◆ **Record list**
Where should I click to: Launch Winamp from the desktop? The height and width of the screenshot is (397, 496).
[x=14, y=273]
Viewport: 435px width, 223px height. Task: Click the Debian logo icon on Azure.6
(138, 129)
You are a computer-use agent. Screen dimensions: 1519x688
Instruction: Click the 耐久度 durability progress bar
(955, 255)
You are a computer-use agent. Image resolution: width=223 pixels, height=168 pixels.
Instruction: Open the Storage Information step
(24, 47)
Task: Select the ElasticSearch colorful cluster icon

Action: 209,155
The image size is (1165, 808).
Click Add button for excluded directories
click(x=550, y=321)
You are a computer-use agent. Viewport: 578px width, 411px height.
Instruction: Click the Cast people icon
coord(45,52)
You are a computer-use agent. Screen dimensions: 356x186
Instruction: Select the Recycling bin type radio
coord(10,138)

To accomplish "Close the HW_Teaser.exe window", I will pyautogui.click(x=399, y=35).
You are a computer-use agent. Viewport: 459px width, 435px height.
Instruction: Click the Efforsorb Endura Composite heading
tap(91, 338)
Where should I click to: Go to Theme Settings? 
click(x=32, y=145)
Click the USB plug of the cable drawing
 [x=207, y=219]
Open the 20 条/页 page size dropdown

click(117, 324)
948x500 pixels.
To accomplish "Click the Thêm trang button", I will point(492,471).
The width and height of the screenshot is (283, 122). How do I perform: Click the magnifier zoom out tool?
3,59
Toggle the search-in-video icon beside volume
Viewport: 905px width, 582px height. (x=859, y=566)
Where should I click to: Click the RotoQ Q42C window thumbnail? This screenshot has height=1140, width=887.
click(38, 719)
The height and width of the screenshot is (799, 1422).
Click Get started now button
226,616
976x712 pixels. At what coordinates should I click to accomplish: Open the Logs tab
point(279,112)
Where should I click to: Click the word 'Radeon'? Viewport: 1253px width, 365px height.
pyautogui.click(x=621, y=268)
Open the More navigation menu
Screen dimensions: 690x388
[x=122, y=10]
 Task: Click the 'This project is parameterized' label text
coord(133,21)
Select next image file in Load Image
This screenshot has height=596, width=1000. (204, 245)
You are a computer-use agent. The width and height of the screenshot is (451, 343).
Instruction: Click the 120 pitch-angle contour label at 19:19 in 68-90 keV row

◆ **Instruction**
Return the lines of the material as a JSON list of strings, one string per line with blank lines omitted. Begin at the line that contains "The width and height of the screenshot is (283, 122)." and stop after the line that contains "Viewport: 905px width, 582px".

◆ **Final answer**
[
  "The width and height of the screenshot is (283, 122). How do I perform: Click the magnifier zoom out tool?",
  "3,59",
  "Toggle the search-in-video icon beside volume",
  "Viewport: 905px width, 582px height. (x=859, y=566)"
]